• [To do]:
Using the records provided below, locate and copy each line that contains the word "Neon".

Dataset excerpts

★ ★ ★ ★ ★

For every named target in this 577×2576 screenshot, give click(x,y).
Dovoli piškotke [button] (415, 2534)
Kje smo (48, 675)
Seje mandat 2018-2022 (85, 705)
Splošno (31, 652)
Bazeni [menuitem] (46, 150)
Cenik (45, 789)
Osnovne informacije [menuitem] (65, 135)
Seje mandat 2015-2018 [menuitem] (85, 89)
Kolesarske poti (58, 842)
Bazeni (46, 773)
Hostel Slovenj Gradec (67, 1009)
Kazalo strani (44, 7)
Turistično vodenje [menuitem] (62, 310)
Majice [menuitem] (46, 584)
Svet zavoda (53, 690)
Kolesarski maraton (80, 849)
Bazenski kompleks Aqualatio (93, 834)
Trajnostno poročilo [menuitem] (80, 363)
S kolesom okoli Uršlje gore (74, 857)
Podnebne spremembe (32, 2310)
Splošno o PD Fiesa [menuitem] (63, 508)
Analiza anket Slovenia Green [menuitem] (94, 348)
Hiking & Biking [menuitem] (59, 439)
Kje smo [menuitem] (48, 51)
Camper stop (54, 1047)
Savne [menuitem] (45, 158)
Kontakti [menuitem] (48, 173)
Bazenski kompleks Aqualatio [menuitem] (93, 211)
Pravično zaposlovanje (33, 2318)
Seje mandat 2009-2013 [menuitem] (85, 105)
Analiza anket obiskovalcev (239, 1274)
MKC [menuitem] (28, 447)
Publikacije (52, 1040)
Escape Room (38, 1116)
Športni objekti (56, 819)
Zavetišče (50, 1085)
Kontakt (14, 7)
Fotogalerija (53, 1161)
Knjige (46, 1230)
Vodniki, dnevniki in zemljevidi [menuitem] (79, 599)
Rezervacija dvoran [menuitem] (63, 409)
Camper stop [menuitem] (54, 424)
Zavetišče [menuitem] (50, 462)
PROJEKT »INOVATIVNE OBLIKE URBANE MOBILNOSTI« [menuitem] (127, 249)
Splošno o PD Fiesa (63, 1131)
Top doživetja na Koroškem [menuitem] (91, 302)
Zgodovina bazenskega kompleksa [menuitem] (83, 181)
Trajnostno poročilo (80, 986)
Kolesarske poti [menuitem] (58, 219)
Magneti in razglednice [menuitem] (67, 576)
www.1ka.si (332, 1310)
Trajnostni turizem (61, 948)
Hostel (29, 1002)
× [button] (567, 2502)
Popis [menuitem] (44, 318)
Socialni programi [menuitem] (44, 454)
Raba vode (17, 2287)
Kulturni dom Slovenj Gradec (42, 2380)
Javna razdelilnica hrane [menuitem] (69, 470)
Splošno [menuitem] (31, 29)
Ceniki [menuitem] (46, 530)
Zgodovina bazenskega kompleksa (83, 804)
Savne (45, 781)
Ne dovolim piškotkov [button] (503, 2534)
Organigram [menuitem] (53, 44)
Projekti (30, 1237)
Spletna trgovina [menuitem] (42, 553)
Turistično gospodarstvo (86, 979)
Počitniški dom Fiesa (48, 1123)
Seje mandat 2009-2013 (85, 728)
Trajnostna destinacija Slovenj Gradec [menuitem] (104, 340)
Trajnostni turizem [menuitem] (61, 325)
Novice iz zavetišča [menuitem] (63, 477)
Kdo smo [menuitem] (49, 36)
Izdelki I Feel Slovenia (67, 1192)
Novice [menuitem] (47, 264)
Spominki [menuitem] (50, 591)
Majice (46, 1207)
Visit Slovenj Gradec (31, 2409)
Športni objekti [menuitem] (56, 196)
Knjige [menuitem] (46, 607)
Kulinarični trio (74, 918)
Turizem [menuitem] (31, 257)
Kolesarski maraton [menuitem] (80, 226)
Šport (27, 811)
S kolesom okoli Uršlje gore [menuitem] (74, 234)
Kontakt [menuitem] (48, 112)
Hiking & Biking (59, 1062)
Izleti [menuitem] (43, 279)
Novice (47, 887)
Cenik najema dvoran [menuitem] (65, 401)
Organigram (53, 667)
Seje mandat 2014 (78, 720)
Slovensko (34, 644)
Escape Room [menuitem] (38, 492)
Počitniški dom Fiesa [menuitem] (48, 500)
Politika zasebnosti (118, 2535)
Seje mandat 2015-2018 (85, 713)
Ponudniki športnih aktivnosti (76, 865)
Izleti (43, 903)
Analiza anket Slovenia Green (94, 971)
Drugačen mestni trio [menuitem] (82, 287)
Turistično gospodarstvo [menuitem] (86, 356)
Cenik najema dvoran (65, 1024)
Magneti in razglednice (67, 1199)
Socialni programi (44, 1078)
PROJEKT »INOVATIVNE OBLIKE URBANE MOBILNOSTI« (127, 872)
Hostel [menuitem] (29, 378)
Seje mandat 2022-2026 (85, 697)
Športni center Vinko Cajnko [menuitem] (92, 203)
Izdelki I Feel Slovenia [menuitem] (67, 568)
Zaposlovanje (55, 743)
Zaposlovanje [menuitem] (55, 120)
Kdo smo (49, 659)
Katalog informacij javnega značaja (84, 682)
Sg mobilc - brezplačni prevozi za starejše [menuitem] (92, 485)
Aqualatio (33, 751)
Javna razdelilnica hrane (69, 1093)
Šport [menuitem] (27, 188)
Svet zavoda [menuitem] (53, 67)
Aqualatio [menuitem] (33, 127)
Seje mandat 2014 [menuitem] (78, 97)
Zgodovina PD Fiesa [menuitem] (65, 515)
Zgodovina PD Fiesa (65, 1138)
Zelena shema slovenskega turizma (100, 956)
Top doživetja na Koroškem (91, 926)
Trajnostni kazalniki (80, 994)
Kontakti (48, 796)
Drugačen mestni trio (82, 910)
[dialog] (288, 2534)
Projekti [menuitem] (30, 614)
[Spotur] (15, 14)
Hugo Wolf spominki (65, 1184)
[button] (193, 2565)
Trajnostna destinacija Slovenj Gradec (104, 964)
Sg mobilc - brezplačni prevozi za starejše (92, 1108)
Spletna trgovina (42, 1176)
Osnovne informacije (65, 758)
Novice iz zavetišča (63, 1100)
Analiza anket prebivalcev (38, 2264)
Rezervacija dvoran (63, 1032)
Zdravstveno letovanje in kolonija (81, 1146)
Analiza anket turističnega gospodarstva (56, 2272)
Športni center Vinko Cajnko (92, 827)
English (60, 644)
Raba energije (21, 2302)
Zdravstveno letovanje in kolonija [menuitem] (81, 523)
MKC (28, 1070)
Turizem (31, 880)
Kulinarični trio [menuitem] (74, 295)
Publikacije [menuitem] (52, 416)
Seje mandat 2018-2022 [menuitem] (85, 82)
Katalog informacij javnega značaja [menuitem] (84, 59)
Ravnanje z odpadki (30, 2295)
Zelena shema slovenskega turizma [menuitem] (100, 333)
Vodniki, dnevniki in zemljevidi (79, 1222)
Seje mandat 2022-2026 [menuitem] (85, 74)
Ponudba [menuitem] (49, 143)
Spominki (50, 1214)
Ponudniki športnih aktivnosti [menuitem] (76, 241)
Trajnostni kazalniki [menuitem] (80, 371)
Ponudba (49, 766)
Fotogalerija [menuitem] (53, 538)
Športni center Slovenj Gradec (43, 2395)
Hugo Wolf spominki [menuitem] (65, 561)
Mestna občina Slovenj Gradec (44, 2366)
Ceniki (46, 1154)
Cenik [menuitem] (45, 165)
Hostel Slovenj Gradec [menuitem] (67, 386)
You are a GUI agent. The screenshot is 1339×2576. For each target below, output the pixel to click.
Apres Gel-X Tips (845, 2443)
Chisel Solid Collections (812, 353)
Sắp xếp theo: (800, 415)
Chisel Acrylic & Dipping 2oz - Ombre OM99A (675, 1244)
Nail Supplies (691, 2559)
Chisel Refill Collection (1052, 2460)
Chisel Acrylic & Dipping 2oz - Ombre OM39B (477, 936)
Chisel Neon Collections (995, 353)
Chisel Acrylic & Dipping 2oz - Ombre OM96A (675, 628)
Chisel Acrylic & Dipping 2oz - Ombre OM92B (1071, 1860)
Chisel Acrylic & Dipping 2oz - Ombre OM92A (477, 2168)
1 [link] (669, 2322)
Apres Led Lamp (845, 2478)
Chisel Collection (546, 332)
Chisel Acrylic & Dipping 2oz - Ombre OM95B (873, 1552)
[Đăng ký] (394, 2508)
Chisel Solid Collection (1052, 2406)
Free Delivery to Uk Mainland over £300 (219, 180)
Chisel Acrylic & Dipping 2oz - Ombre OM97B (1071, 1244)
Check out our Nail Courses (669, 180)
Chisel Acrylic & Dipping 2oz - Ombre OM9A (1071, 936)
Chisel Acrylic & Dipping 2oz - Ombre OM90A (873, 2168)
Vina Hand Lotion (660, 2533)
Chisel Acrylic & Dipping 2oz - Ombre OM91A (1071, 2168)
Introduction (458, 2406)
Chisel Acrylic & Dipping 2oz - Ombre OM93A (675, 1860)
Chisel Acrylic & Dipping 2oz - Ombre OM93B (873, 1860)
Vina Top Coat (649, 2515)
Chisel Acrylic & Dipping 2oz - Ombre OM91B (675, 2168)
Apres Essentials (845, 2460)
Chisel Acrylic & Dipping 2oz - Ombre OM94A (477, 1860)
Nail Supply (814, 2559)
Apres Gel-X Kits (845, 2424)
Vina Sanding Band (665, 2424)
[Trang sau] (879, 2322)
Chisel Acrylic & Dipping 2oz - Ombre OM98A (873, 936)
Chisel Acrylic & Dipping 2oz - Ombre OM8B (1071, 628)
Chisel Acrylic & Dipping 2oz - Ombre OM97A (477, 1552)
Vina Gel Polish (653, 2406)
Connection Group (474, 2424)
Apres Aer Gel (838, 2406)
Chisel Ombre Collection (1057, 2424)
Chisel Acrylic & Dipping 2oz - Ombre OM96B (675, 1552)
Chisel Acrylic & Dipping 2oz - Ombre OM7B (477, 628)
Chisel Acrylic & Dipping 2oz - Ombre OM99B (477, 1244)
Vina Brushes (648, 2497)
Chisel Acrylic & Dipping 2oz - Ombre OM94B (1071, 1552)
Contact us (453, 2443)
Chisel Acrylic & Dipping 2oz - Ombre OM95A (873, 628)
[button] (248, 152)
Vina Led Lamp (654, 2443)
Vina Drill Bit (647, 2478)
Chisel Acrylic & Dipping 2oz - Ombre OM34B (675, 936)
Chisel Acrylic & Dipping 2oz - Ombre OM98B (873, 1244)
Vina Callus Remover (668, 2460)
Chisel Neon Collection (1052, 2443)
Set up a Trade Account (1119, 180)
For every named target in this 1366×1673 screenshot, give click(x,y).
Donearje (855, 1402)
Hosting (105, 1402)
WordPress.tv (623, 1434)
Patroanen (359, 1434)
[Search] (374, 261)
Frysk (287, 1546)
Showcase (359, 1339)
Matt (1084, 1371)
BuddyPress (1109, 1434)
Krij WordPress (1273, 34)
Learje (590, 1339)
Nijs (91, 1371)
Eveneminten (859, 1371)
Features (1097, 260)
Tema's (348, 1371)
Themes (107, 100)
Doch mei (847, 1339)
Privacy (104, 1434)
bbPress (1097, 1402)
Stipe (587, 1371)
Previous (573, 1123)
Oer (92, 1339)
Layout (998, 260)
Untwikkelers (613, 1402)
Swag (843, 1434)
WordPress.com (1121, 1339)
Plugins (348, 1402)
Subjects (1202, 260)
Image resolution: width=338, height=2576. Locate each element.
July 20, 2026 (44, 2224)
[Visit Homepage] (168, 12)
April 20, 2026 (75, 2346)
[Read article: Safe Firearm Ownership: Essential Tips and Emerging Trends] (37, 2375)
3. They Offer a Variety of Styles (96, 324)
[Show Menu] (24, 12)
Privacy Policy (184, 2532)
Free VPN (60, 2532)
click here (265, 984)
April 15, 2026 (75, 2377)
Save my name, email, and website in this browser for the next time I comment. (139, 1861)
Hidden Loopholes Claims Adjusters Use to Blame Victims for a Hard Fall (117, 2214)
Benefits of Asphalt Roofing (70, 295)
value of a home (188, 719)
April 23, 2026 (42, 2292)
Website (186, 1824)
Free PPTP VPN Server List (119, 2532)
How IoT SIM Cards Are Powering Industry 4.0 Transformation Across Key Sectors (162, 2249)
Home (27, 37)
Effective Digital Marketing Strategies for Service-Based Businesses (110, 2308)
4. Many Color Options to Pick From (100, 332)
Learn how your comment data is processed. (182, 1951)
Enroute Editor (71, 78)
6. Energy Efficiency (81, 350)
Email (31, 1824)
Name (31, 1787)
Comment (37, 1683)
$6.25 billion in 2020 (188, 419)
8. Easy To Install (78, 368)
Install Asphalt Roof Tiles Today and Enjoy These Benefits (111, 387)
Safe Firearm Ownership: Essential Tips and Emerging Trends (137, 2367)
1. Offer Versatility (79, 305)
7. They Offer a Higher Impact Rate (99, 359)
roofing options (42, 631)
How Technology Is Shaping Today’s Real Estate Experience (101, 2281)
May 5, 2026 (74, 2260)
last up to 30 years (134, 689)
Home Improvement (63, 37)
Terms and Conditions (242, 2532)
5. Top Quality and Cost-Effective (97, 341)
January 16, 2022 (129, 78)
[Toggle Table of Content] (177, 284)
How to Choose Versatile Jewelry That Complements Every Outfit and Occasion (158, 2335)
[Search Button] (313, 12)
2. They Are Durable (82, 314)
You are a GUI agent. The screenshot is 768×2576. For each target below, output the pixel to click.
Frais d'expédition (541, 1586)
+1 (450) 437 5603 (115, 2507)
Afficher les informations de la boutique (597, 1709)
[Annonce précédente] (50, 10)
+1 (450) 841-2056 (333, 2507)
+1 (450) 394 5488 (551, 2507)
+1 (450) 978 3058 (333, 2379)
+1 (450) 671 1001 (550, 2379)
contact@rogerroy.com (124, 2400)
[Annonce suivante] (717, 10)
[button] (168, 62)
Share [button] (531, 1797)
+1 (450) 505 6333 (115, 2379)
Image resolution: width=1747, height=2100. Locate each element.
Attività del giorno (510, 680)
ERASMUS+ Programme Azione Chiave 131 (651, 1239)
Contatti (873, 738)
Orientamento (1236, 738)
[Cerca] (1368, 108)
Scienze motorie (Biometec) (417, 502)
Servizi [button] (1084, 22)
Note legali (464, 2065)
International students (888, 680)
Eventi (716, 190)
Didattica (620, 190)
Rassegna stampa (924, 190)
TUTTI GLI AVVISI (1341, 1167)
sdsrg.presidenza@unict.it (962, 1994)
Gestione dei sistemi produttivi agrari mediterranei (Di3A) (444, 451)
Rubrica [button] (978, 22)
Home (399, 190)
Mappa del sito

★ ★ ★ ★ ★

• [Solution]:
Chisel Neon Collections (995, 353)
Chisel Neon Collection (1052, 2443)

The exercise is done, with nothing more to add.